◆ To be done
Convert the lines into a JSON list of strings with one string per line, beginning at the line that contains "Given: Click the 111.53 indicator value label" and stopping after the last line, both ends included. Leave out blank lines and the pictures.

◆ Input records
==============================

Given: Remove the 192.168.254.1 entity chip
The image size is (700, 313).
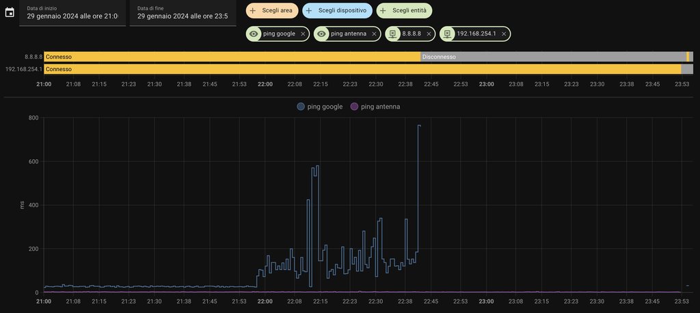Looking at the screenshot, I should 504,33.
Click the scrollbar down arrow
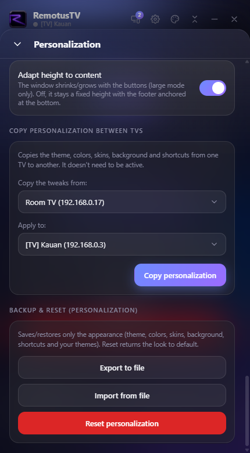The height and width of the screenshot is (453, 250). click(247, 450)
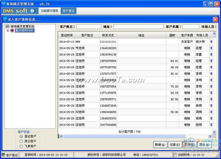The width and height of the screenshot is (221, 159).
Task: Click the 新增(A) button
Action: tap(160, 145)
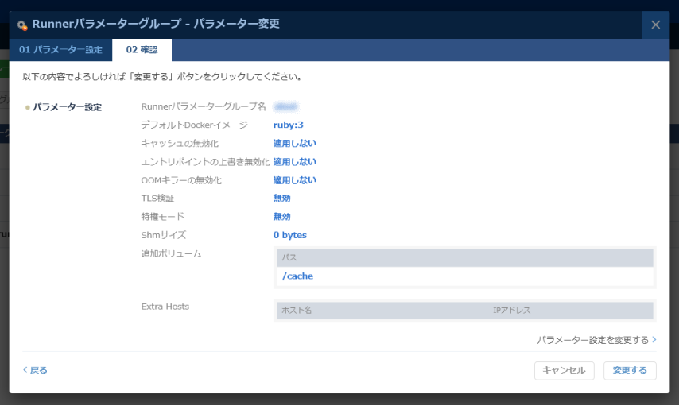Click the パラメーター設定 section heading
This screenshot has height=405, width=679.
pyautogui.click(x=67, y=107)
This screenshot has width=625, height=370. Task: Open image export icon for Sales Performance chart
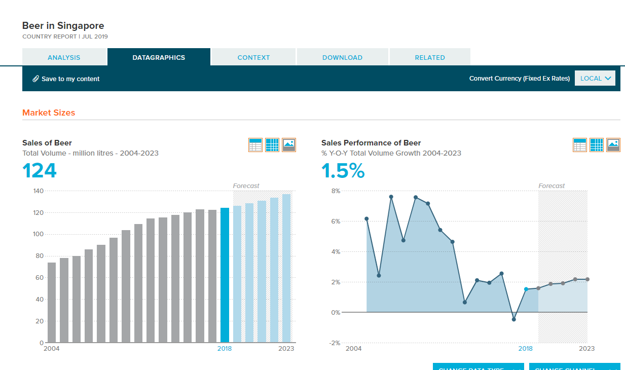pos(613,145)
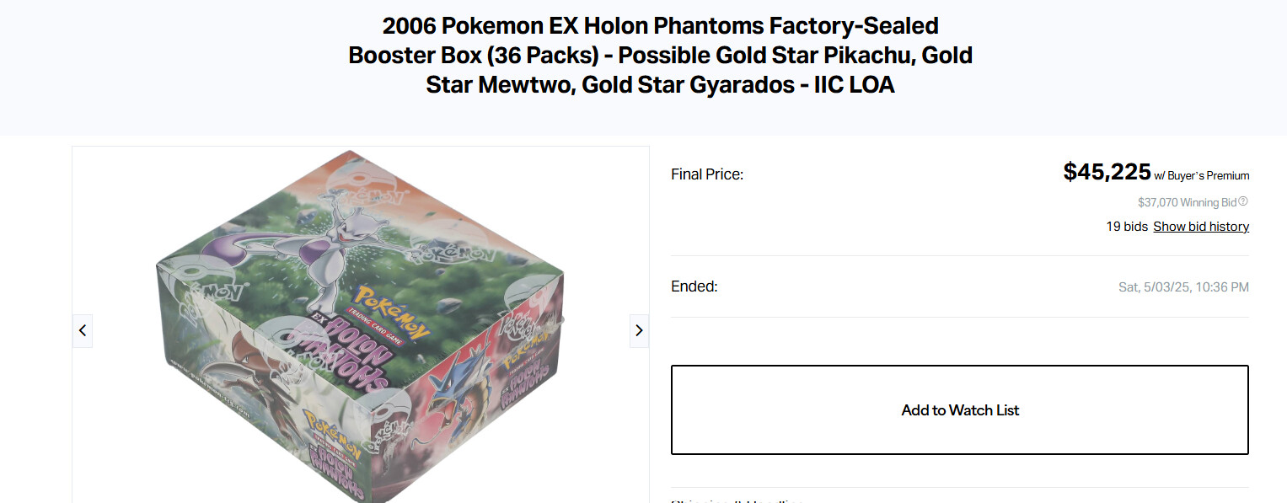This screenshot has width=1287, height=503.
Task: Add this lot to Watch List
Action: [x=959, y=410]
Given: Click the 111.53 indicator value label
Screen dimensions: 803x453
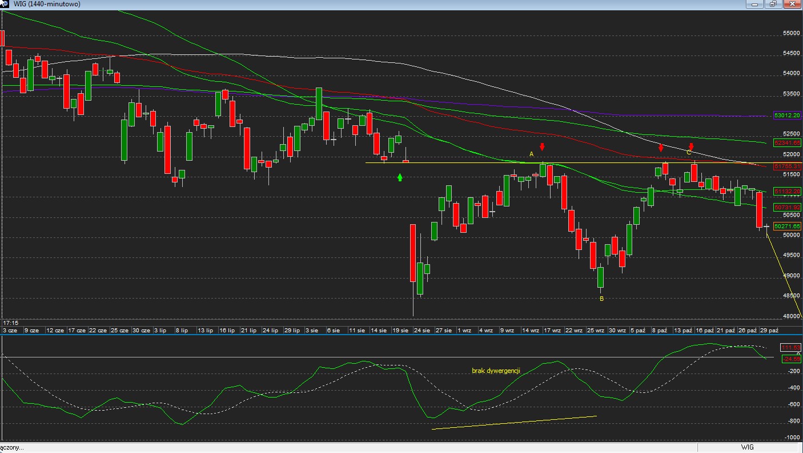Looking at the screenshot, I should point(790,348).
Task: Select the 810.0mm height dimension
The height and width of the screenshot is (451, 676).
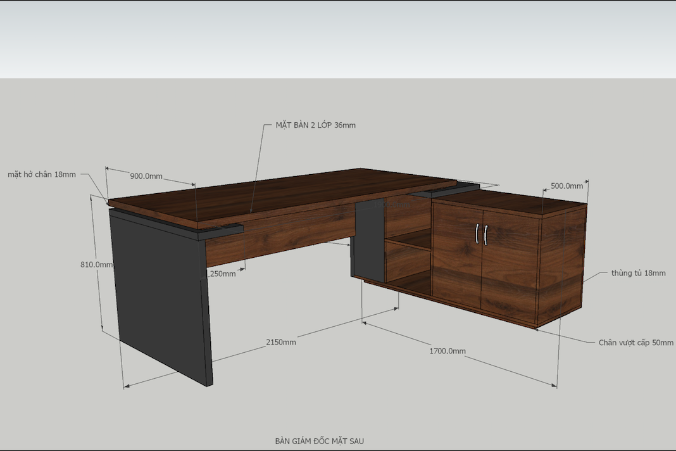Action: point(97,265)
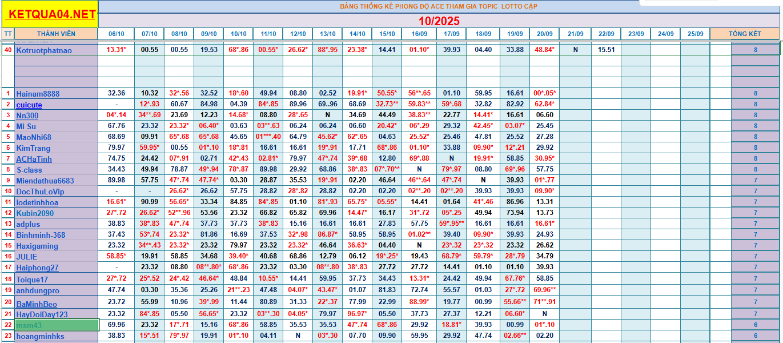Viewport: 783px width, 343px height.
Task: Click the KETQUA04.NET site link
Action: click(x=50, y=15)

==============================

◆ Complete response
[
  "Given: Click the 111.53 indicator value label",
  "Screen dimensions: 803x453",
  "Looking at the screenshot, I should point(790,348).",
  "Task: Select the 810.0mm height dimension",
  "The height and width of the screenshot is (451, 676).",
  "Action: point(97,265)",
  "Viewport: 783px width, 343px height.",
  "Task: Click the KETQUA04.NET site link",
  "Action: click(x=50, y=15)"
]